**Try it:** Starting at the line with "Open flatbottomedflask's username link" and ending at the line with "Click the plus", print exactly the lines of the entries below. Pictures do not belong in the copy.

**Task input:**
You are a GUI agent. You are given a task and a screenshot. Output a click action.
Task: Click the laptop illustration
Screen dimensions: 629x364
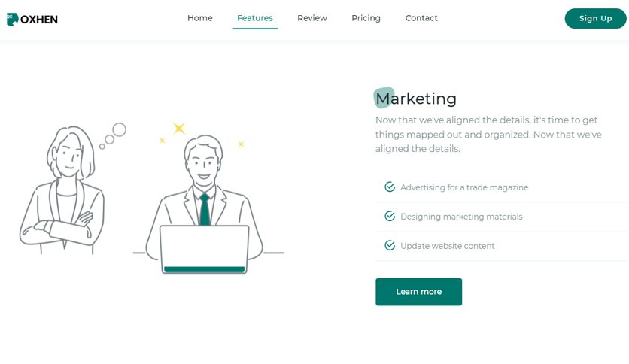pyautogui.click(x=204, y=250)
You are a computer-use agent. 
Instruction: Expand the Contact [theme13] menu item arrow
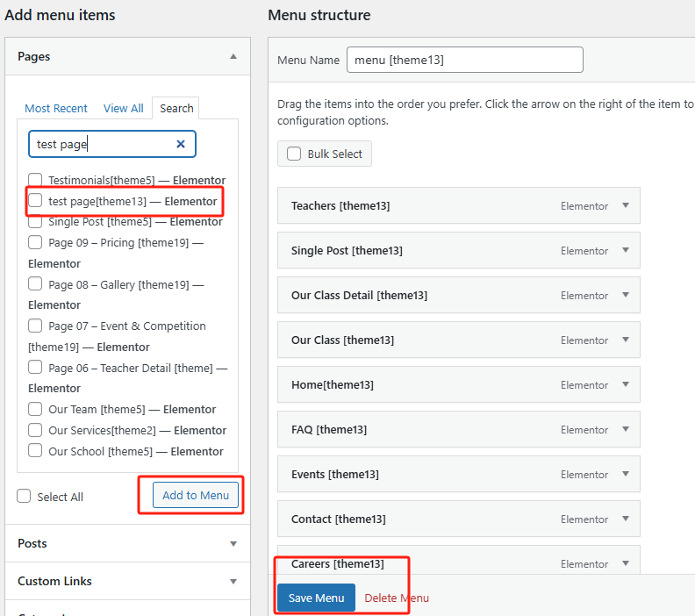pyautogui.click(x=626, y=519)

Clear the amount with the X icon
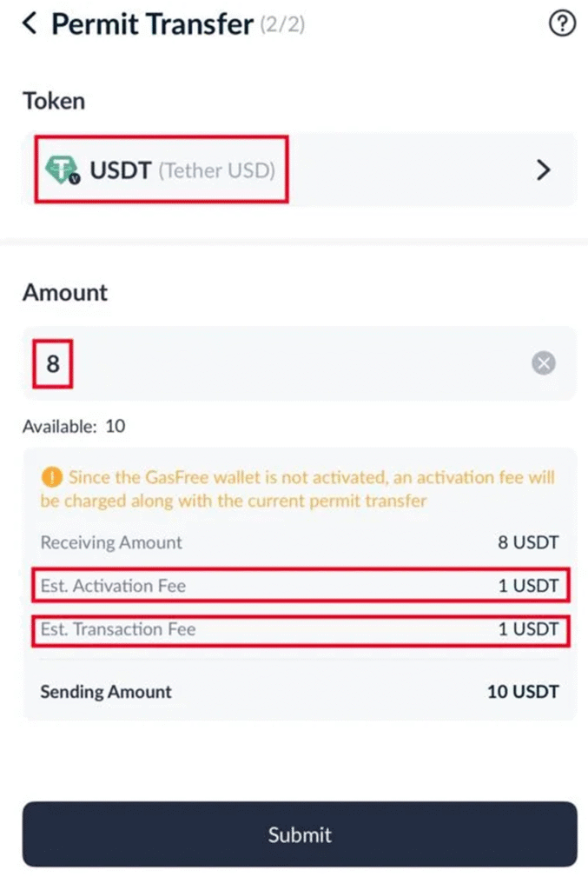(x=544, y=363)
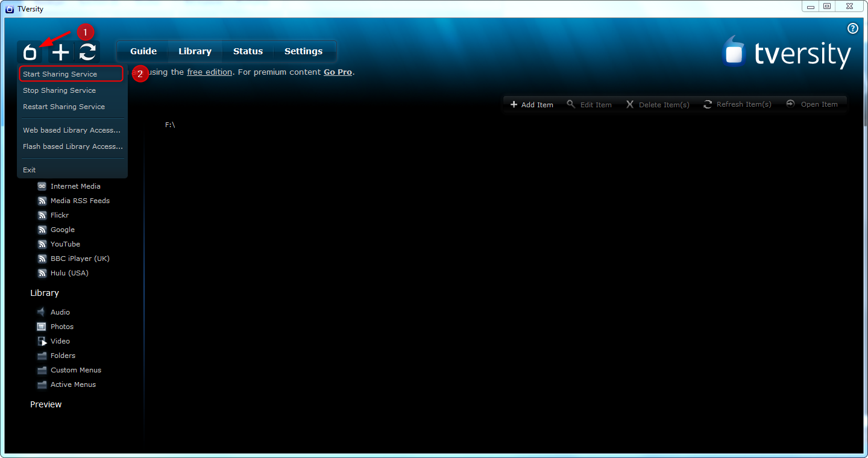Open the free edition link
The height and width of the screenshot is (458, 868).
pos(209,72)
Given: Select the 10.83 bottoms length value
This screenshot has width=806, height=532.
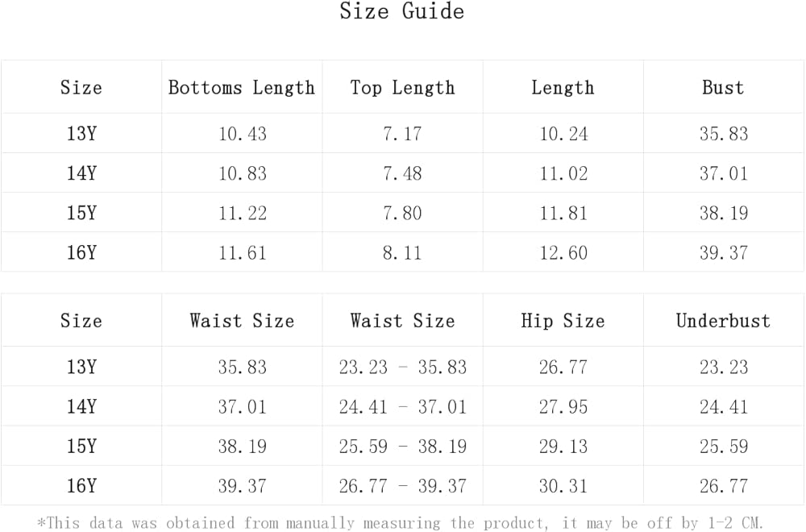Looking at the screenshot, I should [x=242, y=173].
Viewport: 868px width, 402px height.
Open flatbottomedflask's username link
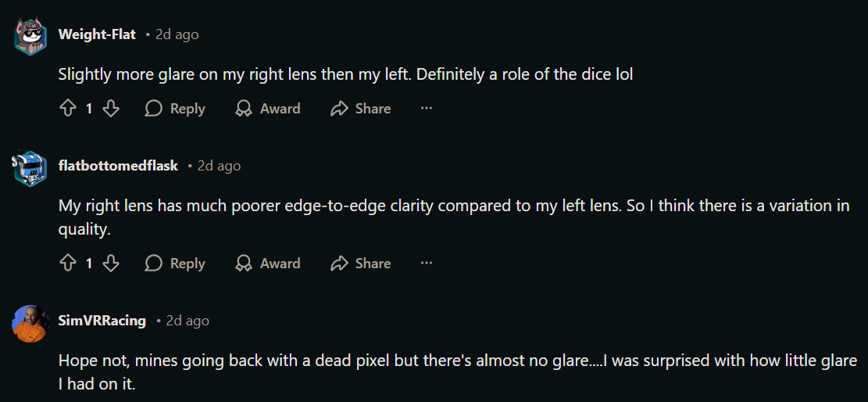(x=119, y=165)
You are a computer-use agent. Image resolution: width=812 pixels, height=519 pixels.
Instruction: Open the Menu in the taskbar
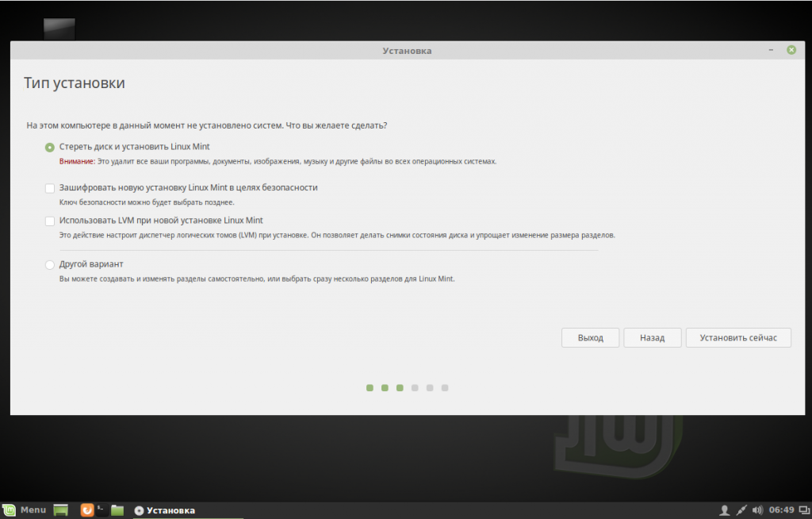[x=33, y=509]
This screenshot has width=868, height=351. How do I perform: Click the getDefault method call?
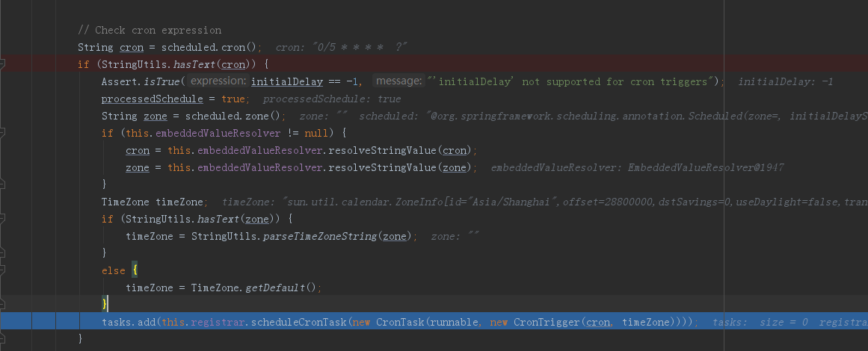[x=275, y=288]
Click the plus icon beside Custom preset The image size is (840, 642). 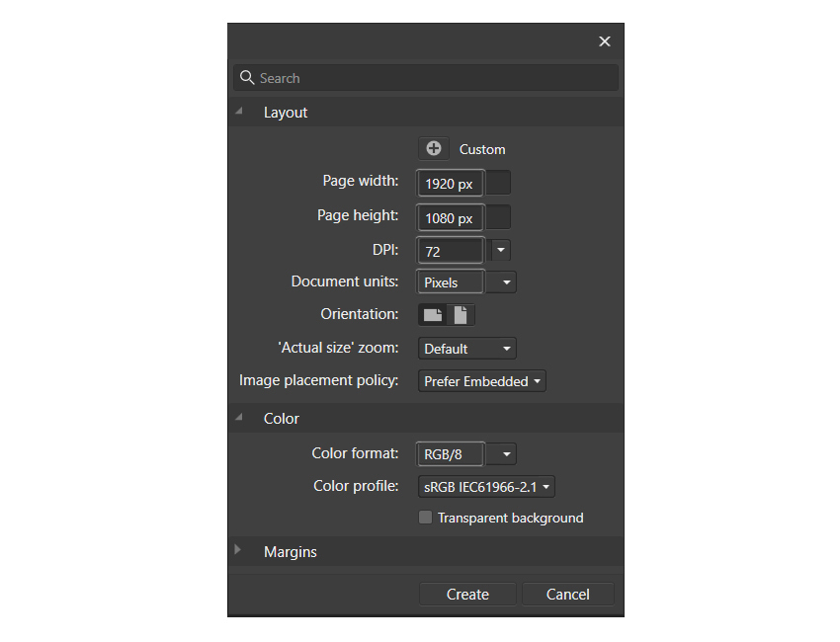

--

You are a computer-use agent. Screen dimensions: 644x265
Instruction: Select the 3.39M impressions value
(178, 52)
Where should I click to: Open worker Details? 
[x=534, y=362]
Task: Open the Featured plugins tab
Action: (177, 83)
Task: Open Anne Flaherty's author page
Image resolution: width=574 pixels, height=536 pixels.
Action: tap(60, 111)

**Solution:**
Open flatbottomedflask's username link
(x=119, y=165)
You are a computer-use agent. Image resolution: width=812 pixels, height=519 pixels.
Instruction: Open the Menu in the taskbar
[x=33, y=509]
This screenshot has width=868, height=351. How do I perform: Click the getDefault method call?
[x=275, y=288]
Click the plus icon beside Custom preset The image size is (840, 642). 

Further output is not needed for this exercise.